There are a lot of surgeons in Japan and they like to wear their surgical masks everywhere. I wanted to start a photo series on this but people seemed to be getting mad when I kept taking their pictures.
This is a picture from the top of the "Sky Tree" or "Sky Tower" or whatever it is called. There is a window at the top and I took this.
The Fuji Mountains are in the way way back. Yes, they named the mountains after a Fuji camera company; that's such a Japanese thing to do.
Holy Crap! Fooled you. The symbol is the pre-Nazi version.
Crap, I though I put my Starbucks out of view.
Crap, I though I put my Starbucks out of view.
In Japan, when you order soymilk at Starbucks they give you this card explaining how they care about your milk allergy. Japanese people care about me.
This was a shrine by our hotel. I went there every morning to pray that some of my greatness would rub off on others.
Japan is less than 1% Christian yet they LOVE Christmas; the Santa Clause version. Wait a minute. You mean they're a highly educated, hard working people with a strong commitment to family and more than 99% of the population isn't Christian!! Kirk Cameran, how is this even possible!?!!?!?
There is Christmas stuff everywhere and this was November before Thanksgiving,
The mall was advertising their mall and wanted a picture with us. Whenever they promote something in Japan you get a free pack of tissues with some company logo on them, Such an advanced and clean society.
This was for sale in the store at the hotel. So this is what they think of America. Notice how the picture shows roasting marshmallows on a grill.
One of the pagodas where Buddha's ashes are buried . There is some significance to the height but I can't remember how high they are or what the significance was.
Here is me at another Shrine. Most of the shrines are a Shinto / Buddhist mix. People wave the incense smoke on them to cure their ailments but all it does is give them cancer.
Anna and a train. I'm not sure what train or where this one was going.

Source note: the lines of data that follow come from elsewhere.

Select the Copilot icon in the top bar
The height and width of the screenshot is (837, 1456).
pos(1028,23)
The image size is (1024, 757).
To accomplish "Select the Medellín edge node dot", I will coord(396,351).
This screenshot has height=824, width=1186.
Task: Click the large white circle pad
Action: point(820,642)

We did take the bullet train to Kyoto where the environmental treaty that no one used was signed.
I tried to photo bomb these people taking a group picture.
This was a very pretty bridge in Nikko. You had to pay to go over the old bridge but you could go over the new bridge for free. No one went over the old bridge.
The parks had work-out equipement painted primary colors.
A lot of outdoor staircases had these ramps in the middle. Out of respect for the elderly, when they are too old to care for themselves, they load them up into a wheel chairs and send them down into traffic.